Por esta razón no todos respondemos de igual modo, cuando por ejemplo la vida nos obliga a cambiar de rumbo: para algunas personas el despido en el trabajo supondrá un bloqueo, cayendo en depresión por miedo a la incertidumbre económica o por el sentimiento de incapacidad; en cambio, otras lo percibirán como un estimulo, un reto por superar o una oportunidad para vivir una experiencia diferente.
Continuando con la misma idea, pero desde otra perspectiva, nos enteramos semanas atrás de la muerte por sobredosis del conocido actor Philip Seymour Hoffman; como en muchos otros casos, cabe preguntarse por qué este artista fue incapaz de cortar con ese espiral que le condujo a la muerte, qué mecanismo emocional lo llevó a recaer en la droga después de haber estado 23 años sin ella, o por qué no tuvo voluntad cuando más la necesitaba.
En el camino que realiza nuestra psiquis desde que surge el deseo hasta el momento en que decidimos la acción -optemos por inhibir o complacer el deseo y siendo conscientes del beneficio o el daño que nos puede traer-, entran en juego factores como el autoconcepto y la autoestima, así como los patrones de pensamientos, creencias y hábitos que hemos ido adquiriendo desde el nacimiento, configurando un íntimo engranaje, neurológico y psicoemocional que confluye -como expone José Antonio Marina- en un mecanismo de autorregulación emocional. A mayor autorregulación emocional, mayor capacidad de dirigir la conducta de acuerdo con las necesidades reales y con los propios recursos.
Para potenciar la autorregulación emocional es necesario fomentar el pensamiento crítico y el sentido del deber, un deber que debe ser enunciado por la propia inteligencia y el sentir ético de cada persona; de esta manera, obedecemos a algo que nosotros mismos nos hemos propuesto para nuestro bien, y no a una norma o un consejo que viene desde fuera. De este modo, nos permitimos gobernar aquellos impulsos que van en contra de la meta autopropuesta: como cuando se decide dejar de fumar y se controla el impulso por propia convicción en búsqueda de un mayor grado de bienestar y no porque los demás nos repitan que fumamos demasiado o porque la publicidad diga que provoca cáncer.

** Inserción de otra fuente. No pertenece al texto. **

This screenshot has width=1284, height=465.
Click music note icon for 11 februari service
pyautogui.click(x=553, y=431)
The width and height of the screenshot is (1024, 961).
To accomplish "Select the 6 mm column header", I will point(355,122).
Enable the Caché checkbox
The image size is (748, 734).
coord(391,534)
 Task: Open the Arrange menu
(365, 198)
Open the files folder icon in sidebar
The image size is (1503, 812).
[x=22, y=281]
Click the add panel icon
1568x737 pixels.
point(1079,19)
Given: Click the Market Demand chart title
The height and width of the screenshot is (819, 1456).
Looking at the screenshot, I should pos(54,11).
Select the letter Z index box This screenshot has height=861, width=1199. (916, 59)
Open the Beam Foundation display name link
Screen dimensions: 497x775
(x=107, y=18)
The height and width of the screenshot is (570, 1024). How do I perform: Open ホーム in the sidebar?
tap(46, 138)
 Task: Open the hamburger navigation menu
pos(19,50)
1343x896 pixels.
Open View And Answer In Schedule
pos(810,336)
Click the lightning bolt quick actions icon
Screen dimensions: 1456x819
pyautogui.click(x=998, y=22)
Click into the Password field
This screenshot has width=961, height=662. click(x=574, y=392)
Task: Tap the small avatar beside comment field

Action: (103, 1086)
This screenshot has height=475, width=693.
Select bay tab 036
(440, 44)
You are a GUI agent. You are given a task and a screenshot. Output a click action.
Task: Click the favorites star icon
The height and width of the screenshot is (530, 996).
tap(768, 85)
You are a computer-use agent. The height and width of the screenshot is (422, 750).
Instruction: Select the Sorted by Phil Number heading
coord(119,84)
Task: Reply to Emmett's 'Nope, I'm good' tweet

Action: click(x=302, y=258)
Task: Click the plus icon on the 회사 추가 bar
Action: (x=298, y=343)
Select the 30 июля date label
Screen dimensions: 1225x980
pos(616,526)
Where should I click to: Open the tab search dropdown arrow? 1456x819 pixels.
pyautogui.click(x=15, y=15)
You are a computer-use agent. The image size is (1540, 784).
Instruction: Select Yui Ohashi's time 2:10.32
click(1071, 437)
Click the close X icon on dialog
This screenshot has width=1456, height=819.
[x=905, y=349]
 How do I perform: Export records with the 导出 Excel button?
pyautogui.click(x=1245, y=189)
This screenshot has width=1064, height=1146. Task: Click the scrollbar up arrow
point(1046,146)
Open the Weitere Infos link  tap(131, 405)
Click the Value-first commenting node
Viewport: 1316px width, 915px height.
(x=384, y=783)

Es más fácil autorregularse emocionalmente cuando hemos internalizado los engranajes de dicho mecanismo en la infancia, pero es necesario tener claro que con conciencia y voluntad podemos también lograrlo de adultos; para ello es necesario aprender a desarrollar el pensamiento crítico para regular impulsos y emociones, necesitamos profundizar en la reflexión para saber deliberar y decidir entre las posibles opciones que pueden surgir.
Otra cosa fundamental de la que nos habla José Antonio Marina es el ejercicio de la autodisciplina, ya que ella nos refuerza el hábito y la voluntad que necesitamos para ejecutar la acción, concretando así lo que nos hemos propuesto.
En síntesis, este proceso conlleva el aprender a decidir entre lo que "se debe hacer" o lo que "se quiere hacer"; a partir de ahí encontraremos la clave que nos guiará, no sólo a ser conscientes de que poseemos una inteligencia, también -y lo más importante- aprenderemos a conducir nuestra vida de forma inteligente. Recordemos que ser libres no significa hacer lo que uno quiera, ser libre significa liberarse de ataduras: lo que se traduce en elegir y actuar en conciencia según las necesidades reales, en coherencia con los propios recursos y con el máximo de responsabilidad ante uno mismo y ante los demás.